▶ _TASK BRIEF_
Reproduce the lines of data word for word, starting at the line that contains "This screenshot has width=2474, height=1484." and ending at the line that contains "legend-label-files: Files is", with both of those lines included.

Stored items from a collection
---*---

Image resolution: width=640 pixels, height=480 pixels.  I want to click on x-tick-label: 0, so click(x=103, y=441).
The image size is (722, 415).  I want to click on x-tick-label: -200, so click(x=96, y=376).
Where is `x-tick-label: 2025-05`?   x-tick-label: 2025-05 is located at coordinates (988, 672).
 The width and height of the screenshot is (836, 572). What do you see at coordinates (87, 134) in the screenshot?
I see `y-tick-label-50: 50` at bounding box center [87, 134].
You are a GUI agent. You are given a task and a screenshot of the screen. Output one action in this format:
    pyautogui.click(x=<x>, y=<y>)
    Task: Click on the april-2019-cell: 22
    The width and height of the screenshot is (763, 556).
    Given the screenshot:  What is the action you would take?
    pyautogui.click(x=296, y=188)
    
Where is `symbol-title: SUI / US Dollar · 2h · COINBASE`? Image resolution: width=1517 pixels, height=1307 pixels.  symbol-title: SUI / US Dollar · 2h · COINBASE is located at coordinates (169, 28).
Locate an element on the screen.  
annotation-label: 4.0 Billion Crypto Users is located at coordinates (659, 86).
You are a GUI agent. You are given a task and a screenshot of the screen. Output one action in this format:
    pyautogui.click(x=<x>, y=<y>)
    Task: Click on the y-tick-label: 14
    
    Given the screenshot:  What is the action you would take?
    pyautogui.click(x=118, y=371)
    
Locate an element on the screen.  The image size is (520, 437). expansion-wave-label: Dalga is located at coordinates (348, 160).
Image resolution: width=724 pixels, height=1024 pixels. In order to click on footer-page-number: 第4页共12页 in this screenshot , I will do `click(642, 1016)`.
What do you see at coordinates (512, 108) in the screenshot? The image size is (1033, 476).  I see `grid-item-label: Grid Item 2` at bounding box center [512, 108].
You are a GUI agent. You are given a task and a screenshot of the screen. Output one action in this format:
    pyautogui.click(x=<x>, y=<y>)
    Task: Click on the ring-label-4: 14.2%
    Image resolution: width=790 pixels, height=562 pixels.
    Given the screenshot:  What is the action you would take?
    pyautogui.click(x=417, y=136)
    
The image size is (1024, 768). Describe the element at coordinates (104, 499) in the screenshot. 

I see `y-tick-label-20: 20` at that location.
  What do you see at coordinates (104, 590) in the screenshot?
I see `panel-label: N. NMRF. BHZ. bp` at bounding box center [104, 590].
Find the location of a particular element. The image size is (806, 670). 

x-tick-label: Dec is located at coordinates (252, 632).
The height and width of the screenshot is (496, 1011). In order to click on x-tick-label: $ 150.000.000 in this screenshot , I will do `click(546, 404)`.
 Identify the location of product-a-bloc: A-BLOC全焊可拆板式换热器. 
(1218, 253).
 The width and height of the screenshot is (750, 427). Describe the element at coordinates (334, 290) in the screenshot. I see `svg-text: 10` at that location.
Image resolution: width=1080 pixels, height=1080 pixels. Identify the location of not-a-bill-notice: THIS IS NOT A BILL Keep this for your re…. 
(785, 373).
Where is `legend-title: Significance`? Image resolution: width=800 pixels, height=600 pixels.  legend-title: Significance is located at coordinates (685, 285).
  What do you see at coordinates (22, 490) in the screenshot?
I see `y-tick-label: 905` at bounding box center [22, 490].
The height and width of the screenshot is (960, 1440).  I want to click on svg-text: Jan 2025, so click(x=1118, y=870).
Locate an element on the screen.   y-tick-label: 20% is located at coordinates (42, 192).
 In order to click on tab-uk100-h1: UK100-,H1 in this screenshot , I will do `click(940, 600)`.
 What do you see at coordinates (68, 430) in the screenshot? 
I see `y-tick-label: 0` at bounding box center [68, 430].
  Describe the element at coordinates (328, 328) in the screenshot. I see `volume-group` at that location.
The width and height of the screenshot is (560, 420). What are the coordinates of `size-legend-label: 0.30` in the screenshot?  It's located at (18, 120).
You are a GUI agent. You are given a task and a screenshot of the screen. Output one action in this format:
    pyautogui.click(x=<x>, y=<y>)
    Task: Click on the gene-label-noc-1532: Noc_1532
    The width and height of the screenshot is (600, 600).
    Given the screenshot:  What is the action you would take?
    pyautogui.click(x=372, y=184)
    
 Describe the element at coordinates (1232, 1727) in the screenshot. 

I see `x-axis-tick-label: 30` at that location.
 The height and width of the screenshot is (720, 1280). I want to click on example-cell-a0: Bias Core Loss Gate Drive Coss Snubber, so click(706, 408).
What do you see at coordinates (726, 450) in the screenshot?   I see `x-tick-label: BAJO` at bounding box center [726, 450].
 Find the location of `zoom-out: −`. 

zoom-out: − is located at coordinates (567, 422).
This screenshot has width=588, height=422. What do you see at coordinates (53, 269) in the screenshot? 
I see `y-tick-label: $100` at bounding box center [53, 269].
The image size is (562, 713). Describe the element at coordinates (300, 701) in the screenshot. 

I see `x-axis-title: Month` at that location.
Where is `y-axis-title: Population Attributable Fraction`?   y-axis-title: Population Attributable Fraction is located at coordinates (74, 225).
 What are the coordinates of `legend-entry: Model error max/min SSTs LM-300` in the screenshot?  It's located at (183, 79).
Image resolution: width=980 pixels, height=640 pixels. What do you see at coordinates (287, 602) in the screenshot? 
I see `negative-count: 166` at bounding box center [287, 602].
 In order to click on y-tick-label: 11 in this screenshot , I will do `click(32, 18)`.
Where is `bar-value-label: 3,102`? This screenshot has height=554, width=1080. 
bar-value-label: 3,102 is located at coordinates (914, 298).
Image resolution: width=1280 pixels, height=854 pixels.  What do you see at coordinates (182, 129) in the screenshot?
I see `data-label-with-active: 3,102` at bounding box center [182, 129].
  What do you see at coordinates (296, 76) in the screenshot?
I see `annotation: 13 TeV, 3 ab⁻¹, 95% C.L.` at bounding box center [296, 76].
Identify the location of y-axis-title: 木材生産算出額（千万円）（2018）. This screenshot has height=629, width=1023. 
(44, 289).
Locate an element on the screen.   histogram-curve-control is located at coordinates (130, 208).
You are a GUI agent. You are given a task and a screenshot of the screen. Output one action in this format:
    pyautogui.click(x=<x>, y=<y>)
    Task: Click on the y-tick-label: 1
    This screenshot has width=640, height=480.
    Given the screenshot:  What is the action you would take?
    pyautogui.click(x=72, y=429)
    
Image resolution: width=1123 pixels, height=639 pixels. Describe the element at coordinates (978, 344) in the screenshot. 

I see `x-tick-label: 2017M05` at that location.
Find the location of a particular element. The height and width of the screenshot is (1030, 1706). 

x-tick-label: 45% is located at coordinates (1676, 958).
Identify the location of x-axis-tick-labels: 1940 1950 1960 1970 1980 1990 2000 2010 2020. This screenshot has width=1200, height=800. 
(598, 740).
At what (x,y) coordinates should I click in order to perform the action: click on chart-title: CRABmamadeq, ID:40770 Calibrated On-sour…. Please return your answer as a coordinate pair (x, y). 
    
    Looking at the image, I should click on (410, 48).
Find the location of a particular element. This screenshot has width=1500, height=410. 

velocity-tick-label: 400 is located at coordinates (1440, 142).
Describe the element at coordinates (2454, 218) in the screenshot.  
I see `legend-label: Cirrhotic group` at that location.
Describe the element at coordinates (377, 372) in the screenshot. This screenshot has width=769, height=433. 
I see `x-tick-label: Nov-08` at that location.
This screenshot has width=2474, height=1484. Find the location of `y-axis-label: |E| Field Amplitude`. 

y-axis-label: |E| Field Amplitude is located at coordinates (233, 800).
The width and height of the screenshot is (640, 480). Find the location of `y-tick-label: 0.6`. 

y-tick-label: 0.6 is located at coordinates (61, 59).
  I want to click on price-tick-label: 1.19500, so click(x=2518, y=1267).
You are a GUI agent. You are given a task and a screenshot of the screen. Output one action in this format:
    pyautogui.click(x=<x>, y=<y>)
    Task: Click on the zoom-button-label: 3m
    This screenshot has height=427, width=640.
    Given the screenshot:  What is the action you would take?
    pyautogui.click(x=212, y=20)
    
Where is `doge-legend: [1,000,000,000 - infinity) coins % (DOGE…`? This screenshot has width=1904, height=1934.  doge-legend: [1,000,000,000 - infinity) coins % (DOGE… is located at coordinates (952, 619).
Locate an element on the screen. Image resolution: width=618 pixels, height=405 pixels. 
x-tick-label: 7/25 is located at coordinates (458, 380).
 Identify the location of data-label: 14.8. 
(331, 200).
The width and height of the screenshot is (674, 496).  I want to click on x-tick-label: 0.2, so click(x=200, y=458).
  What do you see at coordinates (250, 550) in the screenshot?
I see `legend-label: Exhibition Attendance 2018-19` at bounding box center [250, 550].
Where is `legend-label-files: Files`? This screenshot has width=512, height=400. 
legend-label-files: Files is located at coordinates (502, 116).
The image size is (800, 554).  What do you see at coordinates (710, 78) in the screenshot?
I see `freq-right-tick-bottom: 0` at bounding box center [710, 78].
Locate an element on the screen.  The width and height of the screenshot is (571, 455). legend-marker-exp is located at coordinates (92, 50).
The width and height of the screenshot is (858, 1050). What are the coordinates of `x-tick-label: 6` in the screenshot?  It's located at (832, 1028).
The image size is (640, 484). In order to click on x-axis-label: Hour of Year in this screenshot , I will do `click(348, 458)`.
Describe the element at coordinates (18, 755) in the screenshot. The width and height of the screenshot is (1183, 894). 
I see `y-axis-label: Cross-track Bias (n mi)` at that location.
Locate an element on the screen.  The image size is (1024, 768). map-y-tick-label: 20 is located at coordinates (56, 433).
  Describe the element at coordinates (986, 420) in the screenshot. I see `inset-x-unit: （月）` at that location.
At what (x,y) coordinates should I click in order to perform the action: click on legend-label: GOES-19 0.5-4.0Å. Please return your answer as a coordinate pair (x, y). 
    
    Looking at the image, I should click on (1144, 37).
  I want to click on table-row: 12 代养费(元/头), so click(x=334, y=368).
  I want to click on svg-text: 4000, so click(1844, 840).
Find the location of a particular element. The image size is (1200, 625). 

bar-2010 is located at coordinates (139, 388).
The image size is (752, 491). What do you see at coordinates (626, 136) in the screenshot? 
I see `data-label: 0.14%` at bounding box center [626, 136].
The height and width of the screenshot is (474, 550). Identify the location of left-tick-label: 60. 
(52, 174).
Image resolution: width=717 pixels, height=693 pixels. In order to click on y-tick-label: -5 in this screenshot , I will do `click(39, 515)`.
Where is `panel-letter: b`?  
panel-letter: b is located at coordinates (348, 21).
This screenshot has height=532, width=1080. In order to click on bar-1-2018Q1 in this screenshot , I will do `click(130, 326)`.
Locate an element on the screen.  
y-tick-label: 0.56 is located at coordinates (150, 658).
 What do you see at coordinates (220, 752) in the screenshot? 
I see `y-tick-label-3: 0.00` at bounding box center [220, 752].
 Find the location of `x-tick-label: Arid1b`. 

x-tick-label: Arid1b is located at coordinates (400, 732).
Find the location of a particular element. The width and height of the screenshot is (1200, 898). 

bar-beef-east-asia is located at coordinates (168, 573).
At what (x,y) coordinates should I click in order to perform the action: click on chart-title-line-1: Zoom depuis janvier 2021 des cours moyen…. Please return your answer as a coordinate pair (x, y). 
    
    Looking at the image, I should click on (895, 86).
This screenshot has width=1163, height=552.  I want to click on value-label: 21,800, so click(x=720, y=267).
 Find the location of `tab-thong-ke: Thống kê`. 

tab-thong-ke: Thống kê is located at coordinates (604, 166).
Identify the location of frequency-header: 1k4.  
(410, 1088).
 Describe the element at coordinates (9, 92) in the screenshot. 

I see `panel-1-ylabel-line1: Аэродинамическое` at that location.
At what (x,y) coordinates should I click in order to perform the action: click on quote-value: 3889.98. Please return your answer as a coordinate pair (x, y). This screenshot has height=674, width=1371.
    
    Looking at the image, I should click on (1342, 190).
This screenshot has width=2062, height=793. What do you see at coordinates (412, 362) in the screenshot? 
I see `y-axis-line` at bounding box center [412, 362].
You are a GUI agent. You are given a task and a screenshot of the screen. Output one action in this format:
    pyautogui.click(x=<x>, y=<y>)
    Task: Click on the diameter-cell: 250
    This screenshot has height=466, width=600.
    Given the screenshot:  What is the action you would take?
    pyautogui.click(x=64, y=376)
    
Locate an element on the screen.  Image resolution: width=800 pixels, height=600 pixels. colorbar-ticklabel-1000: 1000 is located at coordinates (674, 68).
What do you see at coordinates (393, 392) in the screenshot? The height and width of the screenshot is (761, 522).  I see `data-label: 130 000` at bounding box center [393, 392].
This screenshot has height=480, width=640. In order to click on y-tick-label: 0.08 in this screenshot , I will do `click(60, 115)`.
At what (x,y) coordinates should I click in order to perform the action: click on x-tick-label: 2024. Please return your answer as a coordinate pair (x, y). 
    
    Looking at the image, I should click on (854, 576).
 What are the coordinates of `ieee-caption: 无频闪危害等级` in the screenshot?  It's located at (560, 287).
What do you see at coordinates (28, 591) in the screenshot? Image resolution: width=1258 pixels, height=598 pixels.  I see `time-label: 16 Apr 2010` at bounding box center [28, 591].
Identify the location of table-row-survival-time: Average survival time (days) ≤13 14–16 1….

---*---

▶ _SOLUTION TO THIS PROBLEM_
This screenshot has width=2474, height=1484. Find the location of `y-axis-label: |E| Field Amplitude`. 

y-axis-label: |E| Field Amplitude is located at coordinates (233, 800).
The width and height of the screenshot is (640, 480). Find the location of `y-tick-label: 0.6`. 

y-tick-label: 0.6 is located at coordinates (61, 59).
  I want to click on price-tick-label: 1.19500, so click(x=2518, y=1267).
You are a GUI agent. You are given a task and a screenshot of the screen. Output one action in this format:
    pyautogui.click(x=<x>, y=<y>)
    Task: Click on the zoom-button-label: 3m
    This screenshot has height=427, width=640.
    Given the screenshot:  What is the action you would take?
    pyautogui.click(x=212, y=20)
    
Where is `doge-legend: [1,000,000,000 - infinity) coins % (DOGE…`? This screenshot has width=1904, height=1934.  doge-legend: [1,000,000,000 - infinity) coins % (DOGE… is located at coordinates (952, 619).
Locate an element on the screen. Image resolution: width=618 pixels, height=405 pixels. 
x-tick-label: 7/25 is located at coordinates (458, 380).
 Identify the location of data-label: 14.8. 
(331, 200).
The width and height of the screenshot is (674, 496).  I want to click on x-tick-label: 0.2, so click(x=200, y=458).
  What do you see at coordinates (250, 550) in the screenshot?
I see `legend-label: Exhibition Attendance 2018-19` at bounding box center [250, 550].
Where is `legend-label-files: Files`? This screenshot has width=512, height=400. 
legend-label-files: Files is located at coordinates (502, 116).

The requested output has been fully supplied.